::: Listed records
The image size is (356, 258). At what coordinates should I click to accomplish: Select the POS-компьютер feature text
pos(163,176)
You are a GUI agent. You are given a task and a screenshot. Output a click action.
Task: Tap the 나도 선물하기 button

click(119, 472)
::::::
Exercise description => Reproduce all of the lines above verbatim, from the first line to the last.

Output below =>
The image size is (356, 258). At what coordinates should I click to accomplish: Select the POS-компьютер feature text
pos(163,176)
You are a GUI agent. You are given a task and a screenshot. Output a click action.
Task: Tap the 나도 선물하기 button

click(119, 472)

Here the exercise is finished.